Light is an agent which gives us information about what is happening in our surroundings. We can enjoy various wonders of nature like the sunrise, sunset and rainbow only because there is light. It is only because of light that we can see the lush green vegetation, colourful flowers, deep blue skies in the day, stars shining in the dark night sky in the beautiful world around us. We can see the man-made objects in our surroundings as well. Light is actually electromagnetic radiation which causes the sensation of vision.
Light reflects differently from the various surfaces around us. We have already learnt that the reflection from smooth, flat surfaces is regular reflection while rough surfaces reflect light irregularly.
Mirror and types of mirrors
We need polished surfaces for reflecting light. This is because polished surfaces absorb less light and so maximum light gets reflected. In scientific language, a surface which reflects light and creates clear images is called a mirror.
A mirror is a reflecting surface. We use various types of mirrors in our daily life. Mirrors are of two types: plane mirrors and spherical mirrors.
Plane mirror – Plane mirrors are used in various activities in our day to day life. A mirror is made by coating the back surface of a flat and smooth glass piece with a thin, reflecting film of aluminium or silver. To protect this reflecting film and to make that side opaque, another coat of a substance like lead oxide is given over it.

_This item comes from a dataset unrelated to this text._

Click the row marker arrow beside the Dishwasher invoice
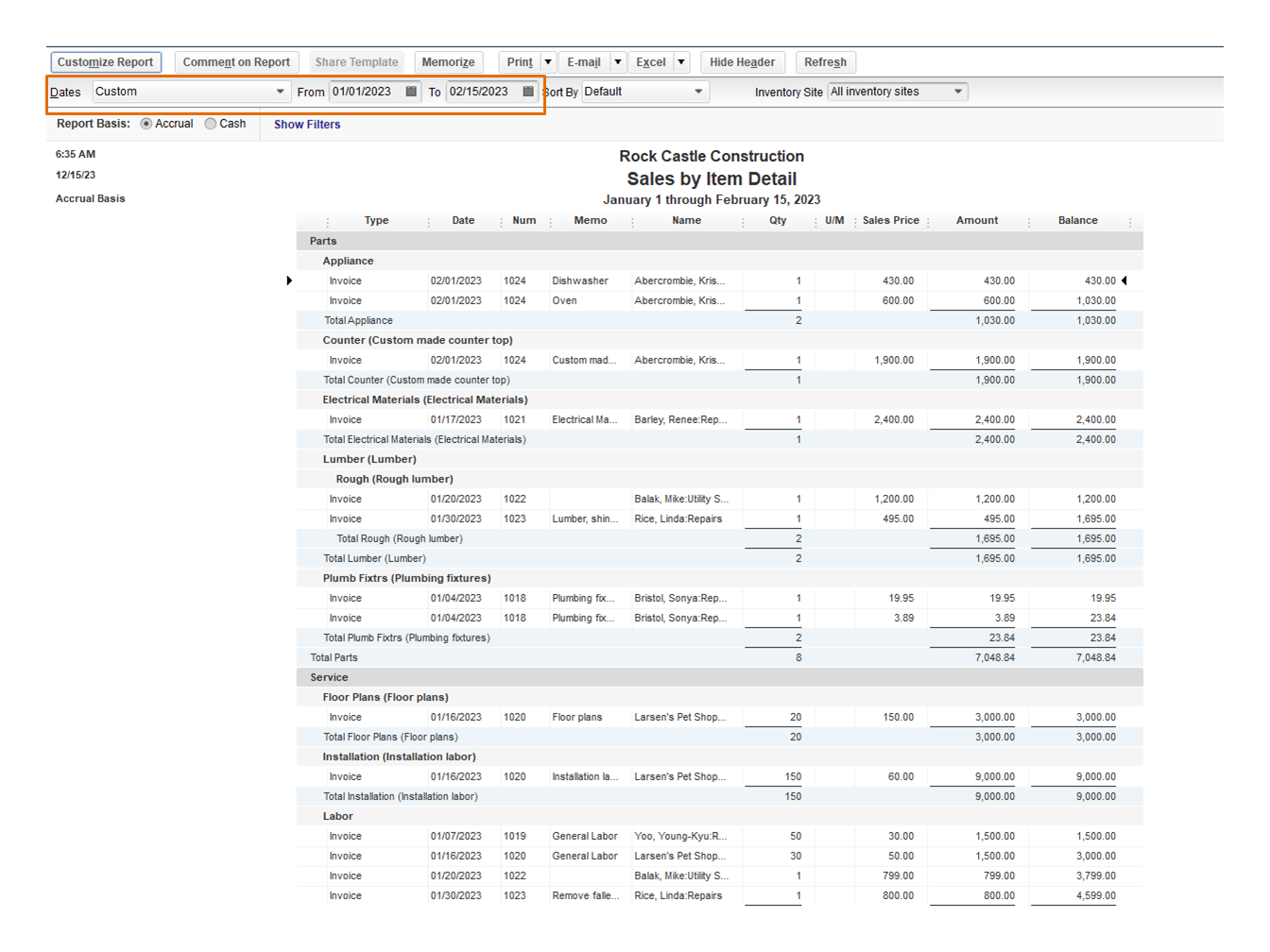This screenshot has height=952, width=1270. pos(289,280)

We see a clear image of ourselves when we stand in front of a mirror in our house. To understand how an image is formed in a mirror let us first consider an image formed by a point source. Light rays travel in all directions from such a source. Several of these rays fall on the mirror, get reflected and reach our eyes. Due to reflection, they appear to be coming from a point behind the mirror. That point is the image of the point source.
As figure 11.2 A shows, light rays falling perpendicularly on the mirror are reflected back in the perpendicular direction. Figure 11.2 B shows a point source O in front of the plane mirror M1 M2 . Incident rays OR1 and OR2 get reflected according to the laws of reflection along paths R1 S1 and R2 S2 respectively. When these reflected rays are extended behind the mirror, they meet at O1 . When seen from E, the rays appear to be coming from O1 . Other rays starting from O also get reflected and appear to be coming from O1 . Thus, point O1 is the image of point O.
The reflected rays do not actually meet. Hence, such an image is called a virtual image. The perpendicular distance of the image from the mirror is equal to the perpendicular distance of the source from the mirror.
If we use an extended source instead of a point source, an image is formed of every point of the source, thereby forming an extended image of the whole source. As shown in figure 11.2 C, an extended source PQ is kept in front of the mirror M1 M2 . The images of P and Q are formed at P1 and Q1 respectively. Similarly, images of all points between P and Q are formed between P1 and Q1 resulting in the image P1 Q1 of the entire extended source. The image formed by a plane mirror is of the same size as the source.
The image of a word appears laterally inverted in the mirror. The image of every point on the word is formed behind the mirror at the same distance from the mirror as the point itself. This is called lateral inversion.
Now change the angle between the mirrors as given in the following table and count the number of images each time. How is this number related to the measure of the angle? Discuss this relationship.
Statement: In order to see the full image of a person standing in front of a mirror, the minimum height of the mirror must be half the height of the person. Proof : In figure 11.4, the point at the top of the head, the eyes and a point at the feet of a person are indicated by H, E and F respectively. R and S are midpoints of HE and EF respectively. The mirror PQ is at a height of NQ from the ground and is perpendicular to it. PQ is the minimum height of the mirror in order to obtain the full image of the person. For this, RP and SQ must be perpendicular to the mirror. Find out why, by studying the figure 11.4. Minimum height of the mirror
Spherical mirrors
You must have seen the mirrors displayed in the Laughing Chamber in a fair. Your face appears distorted in these mirrors. Why does this happen? These mirrors are different from the mirrors we have at home. They are curved. The images formed by curved mirrors are different from those formed by plane mirrors. Because of this we do not see the familiar images in these mirrors.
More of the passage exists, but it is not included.